Although we wanted Mommy to live and be with us like it used to be—with her in mega control—we knew that she wasn’t really living anymore. It was a body attached to tubes for feeding, for sustenance, for fighting infection, for collecting fluids.
When I finally convinced my only sibling that Mommy would never really wake up, he let her go. In less than an hour after my brother said his goodbye, Mommy was gone.
Perhaps she, too, realized that there was no use trying to stick around to finish whatever pending business she had.
While she was not in pain because her brain was almost dead, Mommy took a circuitous route to dying.
In contrast, Daddy’s death was swift, if not smooth. He had breakfast that morning, the day of my son’s birthday—he had asked us the night before if my son’s birthday would be tomorrow—and it was as if he had waited for me to wake up.
As I read the morning’s Inquirer, his caregiver called out to me that Daddy was having a hard time breathing. Sitting on his wheelchair, he gasped for breath as I nudged him to spit out the phlegm. We thought he was only near-choking from coughing.
I patted his back as I held his hand. He took a deep, labored breath, then closed his eyes. Just like that.
He didn’t even let on that he was dying, perhaps not wanting to scare me. I didn’t even know he was gone until the paramedics came and showed me the flatline.
He let me experience a daughter’s ultimate privilege and blessing—to be able to hold your father’s hand as he transitioned to death and the new life. Without feeling fear.
It must have been because Daddy had no unfinished business. Like many husbands and fathers, he loved to surrender to the guiles and will of his family in his old age. He didn’t argue with women (that’s I and Mommy, basically).
Indeed, there’s no such thing as unfinished business. What you did today belongs to the past. While you can try to make up for it or improve on it tomorrow, you can’t undo it.
When you go, you leave everything and everyone behind. If you think that way—and I’ve come to think that way ever since I lost my loved ones last year—you realize how you must try and live each moment as if it were your last.
It’s dumb to spend the days fighting and arguing with your loved ones.
My last talk with Mommy, it would turn out, was:
“Oatmeal and apple,” she insisted, after I told her no, the doctors wanted her to have the nasal-gastro tube. “No,” she said. “No,” I said. The woman who served us hand and foot wouldn’t take no for an answer.

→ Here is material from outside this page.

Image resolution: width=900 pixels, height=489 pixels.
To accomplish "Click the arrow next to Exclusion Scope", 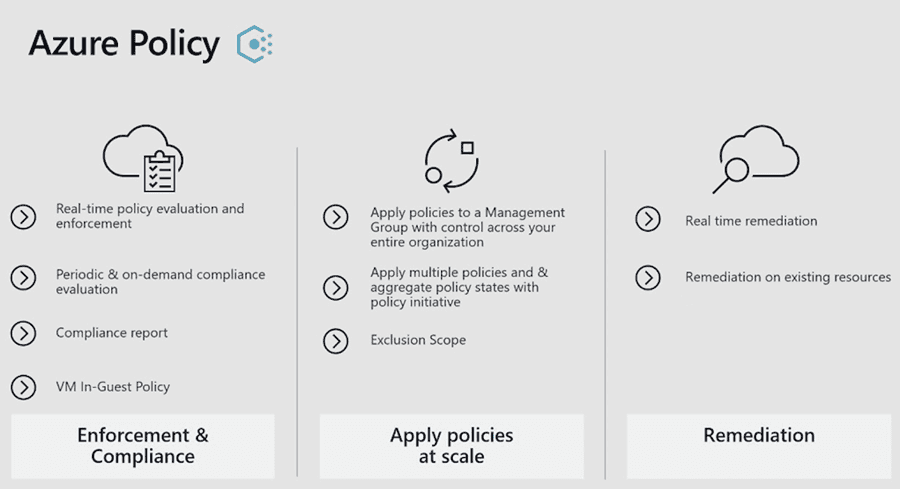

One matron said, upon the death of the husband she had been estranged from for years, “It’s a pity, so many years we wasted on anger.”
You try to fix your material possessions—your estate—if you can. But even if you haven’t, you go anyway when you have to go. Your heirs are on their own.
One night, walking away from my Mommy’s room where she lay still in coma, and stepping into the car, I caught a strong scent of the sweet sampaguita, the flowers Mommy’s green thumb could grow in abundance in the garden, along with roses. It filled the car. I knew right there and then that Mommy was moving on.
Not to have unfinished business is a blessing we can only pray for. It comes when you have the humility to accept the given—that you will not live forever.